不语

戊七看着自家丞相头也不回疾步离开,心里直打鼓,匆匆跟在后面。苏景越走越快,一直到腹痛混杂着心绞再也无法忍耐,刹住脚步猛地俯下腰去一一!
“呕一一”
戊七急忙上前搀扶,自有孕以来,苏景身子消瘦得厉害,整个人轻飘飘的纸似得苍白。戊七扶着他,看他呕得撕心裂肺,心里直泛酸。
“大人,您还好吗?”他忍不住出声询问。
苏景眼角通红,也不知是难受得还是怎的。
“她说...!她说她宁愿从来没有喜欢过我...!她觉得喜欢我...让她丢脸了……!”苏景艰难地直起身来,声音喑哑,听上去歇斯底里,“她不要我了...!不要了...!”
戊七一时无言,只觉得苏景拽着他袖子借力的手劲大得吓人,简直要硬生生将他带倒。
“不会的,大人。”他轻声安抚,“殷禾姑娘最喜欢您了。”
苏景连连摇头,脚步虚浮站也站不住,全靠戊七扯着他勉强立着:“她不喜欢我了,她喜欢宋易...她...”
“她要我怎么办啊...!她要我怎么活啊...!这孩子...她要我拿这孩子怎么办啊...!”苏景猩红着一双眼,捂着肚子哽咽不已。
手里的花灯掉落在地,染了尘。
在几年前的同一个浮光流梦的夜晚,也有一盏同样的纸灯,被它主人弃了。那本来盛着一生一世一双人的祝愿的花灯,零落在尘埃里,怎么也找不到,寻不回了。

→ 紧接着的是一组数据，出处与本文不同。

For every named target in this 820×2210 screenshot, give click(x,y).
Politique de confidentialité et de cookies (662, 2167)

被抢了花灯的殷禾瞪着眼睛在原地杵了半天,没想明白这苏景是闹哪出。
“愣着作甚么?这世间还只有那一盏灯了不成。”宋易看着她难得迷茫的样子觉得好笑,一折扇敲在她额上,“喏,小爷再给你买一盏。”
“你这人怎么拿我的折扇打我?”殷禾总算回过神来,下意识一捂额头。结果忘了自己手上还有糖葫芦,蹭了自己一脸的糖渍。

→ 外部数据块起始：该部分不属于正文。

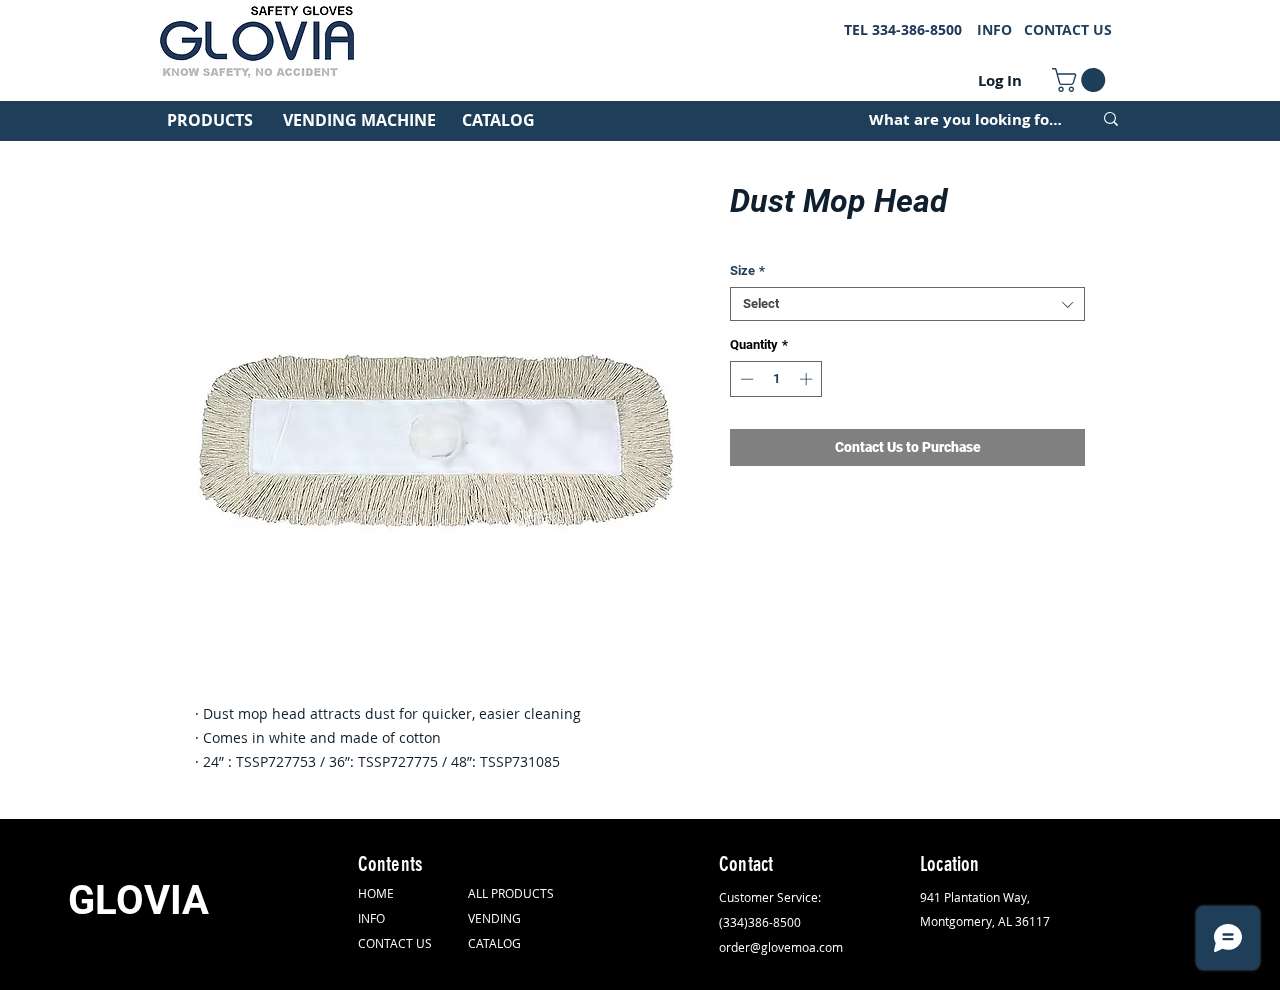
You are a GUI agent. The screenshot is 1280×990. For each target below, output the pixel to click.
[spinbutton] (776, 379)
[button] (1081, 80)
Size (747, 270)
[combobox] (907, 304)
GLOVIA (138, 900)
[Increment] (808, 379)
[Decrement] (745, 379)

“唉,卿卿什么时候学会在脸上作画了?”宋易摇摇头,故作感叹不已的模样。
殷禾不理他,伸手想把自己的折扇拿回来一一这玩意在宋易手上就没个好用处一一但她比宋易矮了一个脑袋,宋易笑着将折扇举高,殷禾就算是蹦跶起来也够不到。
“罢了。”殷禾尝试了几番,果断放弃,“你还是给我买花灯吧。”
宋易大笑,将折扇扔还给她,俯身在刚才那盏纸灯旁边又取了一盏。
“去河边放花灯?”
那条平日里安安静静的西河,在今天晚上披上了一件灯火织成的彩衣,像天上的仙人不小心打碎了银河,一泻万里到凡间来。

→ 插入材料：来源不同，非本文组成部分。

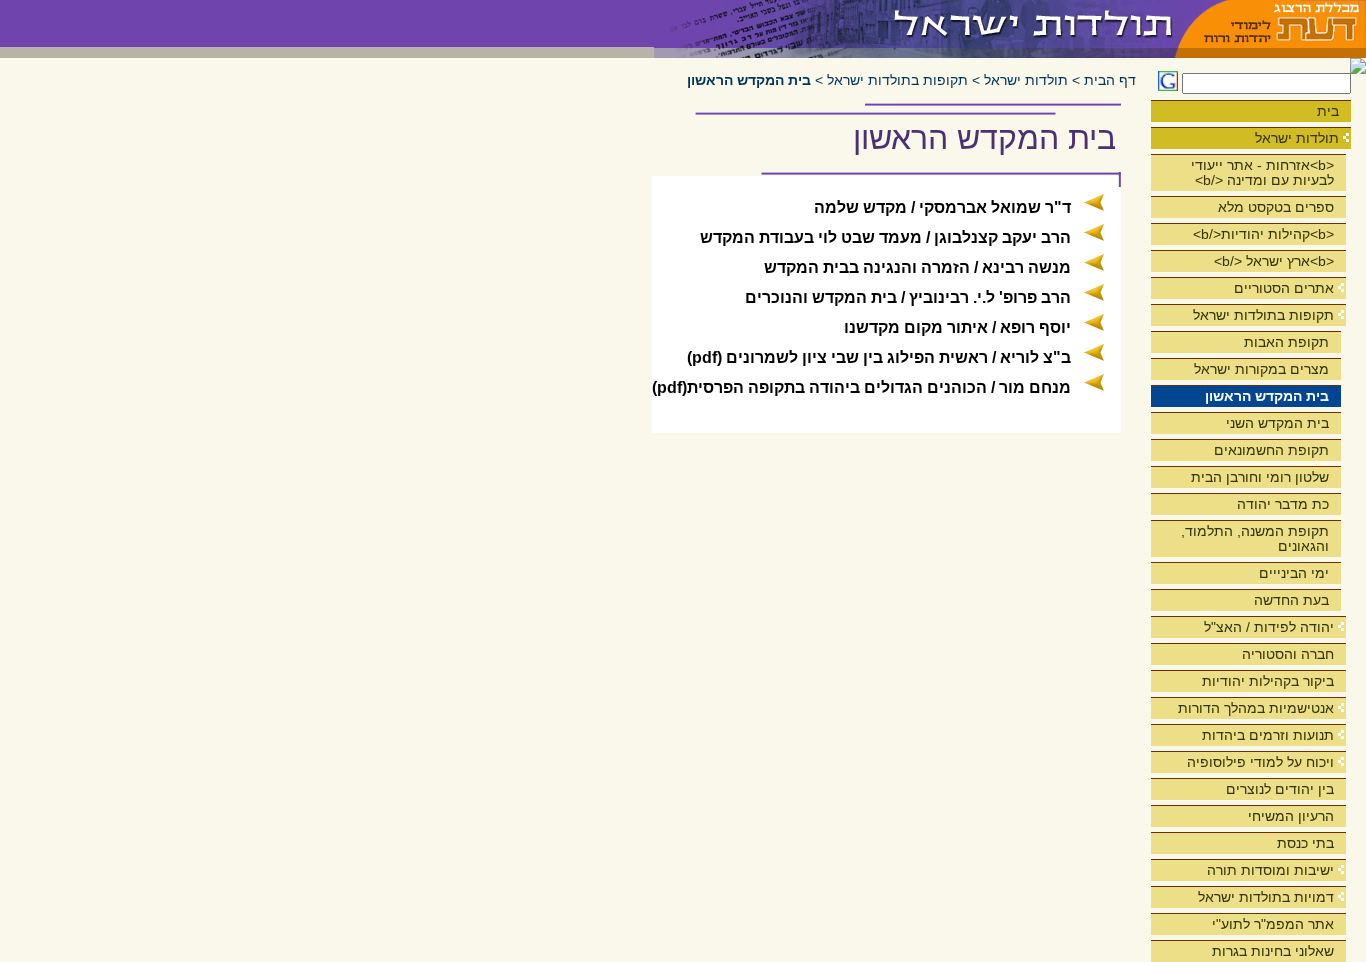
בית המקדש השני (1277, 423)
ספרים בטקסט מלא (1276, 207)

来人言笑晏晏,有情人红着脸,在自己的河灯上写下山盟海誓的情话,相依着看那点点光亮飘向天边。
“卿卿要写甚么?”宋易取了笔,笑着问殷禾。
“还能是什么,自是求得一世安。我每年灯会都写的这个....”殷禾垂着眼帘,突然止住了话头。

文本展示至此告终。